Stored data entries:
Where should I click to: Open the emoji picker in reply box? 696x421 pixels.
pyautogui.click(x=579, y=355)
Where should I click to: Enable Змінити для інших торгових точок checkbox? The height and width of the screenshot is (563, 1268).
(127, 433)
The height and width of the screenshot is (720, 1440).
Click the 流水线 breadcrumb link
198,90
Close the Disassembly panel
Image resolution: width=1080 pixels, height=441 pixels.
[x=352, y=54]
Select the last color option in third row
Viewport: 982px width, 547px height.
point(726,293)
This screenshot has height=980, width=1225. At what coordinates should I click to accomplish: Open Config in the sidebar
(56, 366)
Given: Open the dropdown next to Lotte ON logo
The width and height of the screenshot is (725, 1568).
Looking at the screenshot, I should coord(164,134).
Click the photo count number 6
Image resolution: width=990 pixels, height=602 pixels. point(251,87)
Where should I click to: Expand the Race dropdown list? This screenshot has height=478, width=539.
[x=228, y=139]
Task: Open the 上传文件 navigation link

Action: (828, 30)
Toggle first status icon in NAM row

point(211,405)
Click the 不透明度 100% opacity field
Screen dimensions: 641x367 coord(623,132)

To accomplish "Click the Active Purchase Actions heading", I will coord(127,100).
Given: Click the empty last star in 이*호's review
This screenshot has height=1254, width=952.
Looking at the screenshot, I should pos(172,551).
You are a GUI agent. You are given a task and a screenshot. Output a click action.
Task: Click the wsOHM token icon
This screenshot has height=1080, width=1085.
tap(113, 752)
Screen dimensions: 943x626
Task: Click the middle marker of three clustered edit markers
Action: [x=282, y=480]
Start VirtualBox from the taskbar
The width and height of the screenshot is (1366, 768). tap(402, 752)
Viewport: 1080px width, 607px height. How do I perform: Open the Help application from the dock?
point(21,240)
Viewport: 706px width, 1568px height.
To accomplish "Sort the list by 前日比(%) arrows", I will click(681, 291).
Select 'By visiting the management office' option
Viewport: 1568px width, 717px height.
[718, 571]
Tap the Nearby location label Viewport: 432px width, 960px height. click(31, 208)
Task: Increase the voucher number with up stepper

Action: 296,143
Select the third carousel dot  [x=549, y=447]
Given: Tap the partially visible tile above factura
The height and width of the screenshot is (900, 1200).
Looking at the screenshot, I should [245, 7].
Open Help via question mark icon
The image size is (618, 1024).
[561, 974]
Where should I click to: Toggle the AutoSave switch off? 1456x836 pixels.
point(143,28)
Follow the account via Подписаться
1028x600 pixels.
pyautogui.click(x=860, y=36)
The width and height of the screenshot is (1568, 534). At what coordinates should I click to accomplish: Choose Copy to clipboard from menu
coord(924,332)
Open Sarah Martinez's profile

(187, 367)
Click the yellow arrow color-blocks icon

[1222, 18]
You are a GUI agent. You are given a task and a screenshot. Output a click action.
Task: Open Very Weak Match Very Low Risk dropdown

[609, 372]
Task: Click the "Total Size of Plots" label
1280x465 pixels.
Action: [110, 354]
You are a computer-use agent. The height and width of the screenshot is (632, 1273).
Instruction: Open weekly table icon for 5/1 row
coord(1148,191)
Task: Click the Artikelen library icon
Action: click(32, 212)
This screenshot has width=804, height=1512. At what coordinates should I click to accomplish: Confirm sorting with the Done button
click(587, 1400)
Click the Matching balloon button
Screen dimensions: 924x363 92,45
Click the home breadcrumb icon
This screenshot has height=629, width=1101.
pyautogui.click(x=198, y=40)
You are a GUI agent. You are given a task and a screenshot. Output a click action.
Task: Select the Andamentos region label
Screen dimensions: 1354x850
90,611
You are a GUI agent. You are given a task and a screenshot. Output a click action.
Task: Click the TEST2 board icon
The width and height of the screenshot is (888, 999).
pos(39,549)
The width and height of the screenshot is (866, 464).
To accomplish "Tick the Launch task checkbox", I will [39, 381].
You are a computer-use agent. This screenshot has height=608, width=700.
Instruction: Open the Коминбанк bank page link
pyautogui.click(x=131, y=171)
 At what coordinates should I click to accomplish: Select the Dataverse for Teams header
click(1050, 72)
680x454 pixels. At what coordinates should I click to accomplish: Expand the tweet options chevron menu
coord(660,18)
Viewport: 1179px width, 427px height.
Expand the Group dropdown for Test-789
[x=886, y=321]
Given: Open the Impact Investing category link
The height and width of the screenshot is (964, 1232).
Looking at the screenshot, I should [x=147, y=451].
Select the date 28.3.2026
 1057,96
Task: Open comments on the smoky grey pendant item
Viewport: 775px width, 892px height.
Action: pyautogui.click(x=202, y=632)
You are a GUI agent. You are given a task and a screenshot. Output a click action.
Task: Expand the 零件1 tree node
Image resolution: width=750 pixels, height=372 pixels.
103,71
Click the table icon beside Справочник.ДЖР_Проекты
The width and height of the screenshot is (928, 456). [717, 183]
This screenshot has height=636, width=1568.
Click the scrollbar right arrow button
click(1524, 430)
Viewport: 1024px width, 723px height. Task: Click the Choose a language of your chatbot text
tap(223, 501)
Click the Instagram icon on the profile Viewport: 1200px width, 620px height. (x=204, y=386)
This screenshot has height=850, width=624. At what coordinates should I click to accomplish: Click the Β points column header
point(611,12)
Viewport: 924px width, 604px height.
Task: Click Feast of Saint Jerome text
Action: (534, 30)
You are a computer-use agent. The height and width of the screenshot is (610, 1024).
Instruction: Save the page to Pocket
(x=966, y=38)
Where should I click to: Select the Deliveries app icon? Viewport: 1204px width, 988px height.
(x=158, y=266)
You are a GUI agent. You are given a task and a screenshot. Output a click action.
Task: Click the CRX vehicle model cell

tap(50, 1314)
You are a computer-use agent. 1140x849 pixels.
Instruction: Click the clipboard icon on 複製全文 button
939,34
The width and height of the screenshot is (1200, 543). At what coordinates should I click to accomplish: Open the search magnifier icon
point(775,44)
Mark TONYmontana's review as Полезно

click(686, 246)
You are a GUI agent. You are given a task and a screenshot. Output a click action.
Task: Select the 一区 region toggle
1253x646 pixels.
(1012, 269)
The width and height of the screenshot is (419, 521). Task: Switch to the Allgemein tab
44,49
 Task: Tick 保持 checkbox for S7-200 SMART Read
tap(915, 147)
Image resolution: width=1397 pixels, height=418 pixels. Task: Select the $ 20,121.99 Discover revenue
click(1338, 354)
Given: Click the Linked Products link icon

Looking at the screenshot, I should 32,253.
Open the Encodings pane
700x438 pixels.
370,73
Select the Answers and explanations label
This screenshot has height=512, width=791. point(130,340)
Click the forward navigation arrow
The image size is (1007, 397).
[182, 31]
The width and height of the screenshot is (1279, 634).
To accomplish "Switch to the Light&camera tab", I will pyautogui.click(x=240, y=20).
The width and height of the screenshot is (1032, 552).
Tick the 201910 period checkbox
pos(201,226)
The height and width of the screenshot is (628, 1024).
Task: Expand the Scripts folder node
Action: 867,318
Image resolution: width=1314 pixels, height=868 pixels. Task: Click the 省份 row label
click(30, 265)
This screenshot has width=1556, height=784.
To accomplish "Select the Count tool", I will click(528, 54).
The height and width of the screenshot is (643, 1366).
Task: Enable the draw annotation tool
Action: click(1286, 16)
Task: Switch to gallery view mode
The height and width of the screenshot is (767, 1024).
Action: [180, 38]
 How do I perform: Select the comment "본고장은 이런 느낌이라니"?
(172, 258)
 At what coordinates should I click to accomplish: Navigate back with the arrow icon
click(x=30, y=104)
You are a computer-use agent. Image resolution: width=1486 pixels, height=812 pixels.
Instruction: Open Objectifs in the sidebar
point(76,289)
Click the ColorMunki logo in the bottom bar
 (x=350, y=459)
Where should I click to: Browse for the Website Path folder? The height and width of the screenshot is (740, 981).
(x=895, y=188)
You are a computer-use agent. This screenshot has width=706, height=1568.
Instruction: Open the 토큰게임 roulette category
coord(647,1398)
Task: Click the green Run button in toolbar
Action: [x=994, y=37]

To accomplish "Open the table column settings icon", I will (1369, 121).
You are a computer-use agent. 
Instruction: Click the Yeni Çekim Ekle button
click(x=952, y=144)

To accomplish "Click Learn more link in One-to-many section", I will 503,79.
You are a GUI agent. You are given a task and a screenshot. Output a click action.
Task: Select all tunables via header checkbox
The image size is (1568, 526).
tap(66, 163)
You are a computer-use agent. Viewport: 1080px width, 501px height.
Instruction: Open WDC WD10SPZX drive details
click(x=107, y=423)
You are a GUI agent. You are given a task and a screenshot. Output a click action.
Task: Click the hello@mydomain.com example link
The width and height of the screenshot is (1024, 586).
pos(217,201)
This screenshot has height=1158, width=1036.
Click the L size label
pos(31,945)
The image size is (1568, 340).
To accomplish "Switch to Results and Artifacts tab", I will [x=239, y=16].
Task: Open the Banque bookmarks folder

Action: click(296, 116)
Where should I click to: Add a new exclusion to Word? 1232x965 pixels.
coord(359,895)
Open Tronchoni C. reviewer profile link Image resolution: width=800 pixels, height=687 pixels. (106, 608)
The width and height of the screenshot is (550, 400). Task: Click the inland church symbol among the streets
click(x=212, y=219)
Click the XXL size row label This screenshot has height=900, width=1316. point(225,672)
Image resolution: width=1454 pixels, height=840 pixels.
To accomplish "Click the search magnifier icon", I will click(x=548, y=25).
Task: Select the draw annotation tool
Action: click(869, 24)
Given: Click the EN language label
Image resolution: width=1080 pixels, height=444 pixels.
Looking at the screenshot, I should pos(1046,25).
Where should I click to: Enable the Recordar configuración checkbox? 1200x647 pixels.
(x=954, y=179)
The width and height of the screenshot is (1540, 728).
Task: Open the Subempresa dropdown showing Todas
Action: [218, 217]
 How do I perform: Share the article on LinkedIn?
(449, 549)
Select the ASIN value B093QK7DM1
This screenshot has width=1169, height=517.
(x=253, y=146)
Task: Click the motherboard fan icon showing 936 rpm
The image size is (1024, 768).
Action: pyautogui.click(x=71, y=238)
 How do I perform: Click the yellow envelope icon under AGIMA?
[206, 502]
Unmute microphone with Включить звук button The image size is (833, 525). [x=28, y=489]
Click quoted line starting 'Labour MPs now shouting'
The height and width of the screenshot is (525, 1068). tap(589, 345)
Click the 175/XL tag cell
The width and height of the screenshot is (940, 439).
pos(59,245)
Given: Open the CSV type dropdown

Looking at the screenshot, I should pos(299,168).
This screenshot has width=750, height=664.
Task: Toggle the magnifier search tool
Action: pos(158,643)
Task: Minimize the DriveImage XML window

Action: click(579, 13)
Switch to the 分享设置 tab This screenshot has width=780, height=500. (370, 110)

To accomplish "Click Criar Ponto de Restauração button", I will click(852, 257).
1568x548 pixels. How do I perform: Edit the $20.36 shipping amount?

TASK ITEM —
Whenever the word "computer" shows up in a line of the entries, list that line.

FINISHED TASK —
You are a computer-use agent. The height and width of the screenshot is (632, 1273).
You are a computer-use agent. This screenshot has height=608, width=700.
You are a computer-use agent. The height and width of the screenshot is (610, 1024).
You are a computer-use agent. 1140x849 pixels.
You are a computer-use agent. Image resolution: width=1486 pixels, height=812 pixels.
You are a computer-use agent. This screenshot has width=706, height=1568.
You are a computer-use agent. 
You are a computer-use agent. Viewport: 1080px width, 501px height.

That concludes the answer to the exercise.